Cathy (Hopewell junction ny)
We just go round and round the mulberry bush. Fundamentally, there are people like me who feel the government has no right to require a pregnancy to advance to birth - with limitations - despite the wishes of the women who bear the risks of both pregnancy and child rearing, and other people who feel that the government must at all costs protect the rights of the unborn. We can't resolve it without simply deciding on a position of compromise and moving on. Since it is a political wedge issue we will not do that. Pregnancy, birth control, reproduction are politicized because it secures votes. Until it doesn't we will live with "women's health" issues - as if "women's health" were some subset of real human health.
TLibby (Colorado)
@Cathy Agreed. Strictly from personal experience, I feel like the biggest problem comes from passionate single-issue voters/activists from the (kinda sorta) pro- life side constantly twisting the debate and refusing to resolve it until they get everything they want, no matter who or what else suffers.
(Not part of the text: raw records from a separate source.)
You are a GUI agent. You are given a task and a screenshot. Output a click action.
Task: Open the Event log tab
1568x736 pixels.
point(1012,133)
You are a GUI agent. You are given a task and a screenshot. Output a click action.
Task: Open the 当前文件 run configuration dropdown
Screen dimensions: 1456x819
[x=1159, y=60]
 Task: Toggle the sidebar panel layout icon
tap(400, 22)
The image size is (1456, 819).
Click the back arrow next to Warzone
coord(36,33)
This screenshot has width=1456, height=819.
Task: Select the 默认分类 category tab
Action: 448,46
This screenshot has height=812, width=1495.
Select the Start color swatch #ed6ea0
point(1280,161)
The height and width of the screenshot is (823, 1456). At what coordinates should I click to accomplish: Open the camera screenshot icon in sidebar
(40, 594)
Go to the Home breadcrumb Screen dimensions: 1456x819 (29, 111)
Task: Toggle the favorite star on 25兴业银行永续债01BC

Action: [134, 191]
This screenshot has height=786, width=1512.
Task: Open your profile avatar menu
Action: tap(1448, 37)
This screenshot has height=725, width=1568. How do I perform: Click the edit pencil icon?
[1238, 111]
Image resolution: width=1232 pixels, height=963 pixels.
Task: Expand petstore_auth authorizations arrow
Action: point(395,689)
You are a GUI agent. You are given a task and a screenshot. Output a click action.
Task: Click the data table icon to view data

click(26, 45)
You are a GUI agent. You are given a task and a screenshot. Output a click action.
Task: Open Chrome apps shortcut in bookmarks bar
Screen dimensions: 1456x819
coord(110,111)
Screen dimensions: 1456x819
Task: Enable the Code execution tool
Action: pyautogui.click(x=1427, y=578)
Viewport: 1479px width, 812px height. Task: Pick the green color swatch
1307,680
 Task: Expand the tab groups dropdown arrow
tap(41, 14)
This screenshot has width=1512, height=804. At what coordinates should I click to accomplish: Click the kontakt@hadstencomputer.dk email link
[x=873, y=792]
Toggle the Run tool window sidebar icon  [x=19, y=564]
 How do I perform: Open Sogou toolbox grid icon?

Brigette Quinn (Tucson, AZ)
Congratulations on your new position Dr. Wen! As a nurse case manager, I spend a lot of time offering education to patients in with a goal of enhancing health literacy. In simpler terms, I support women in taking charge of their bodies. Sadly, many women still believe that the path to personal and socioeconomic prestige is having more children. I'm excited to learn that according to your stats, 70% consider birth control over unplanned pregnancies! These 70 % may be reading the NYT. How do we reach the other 30%?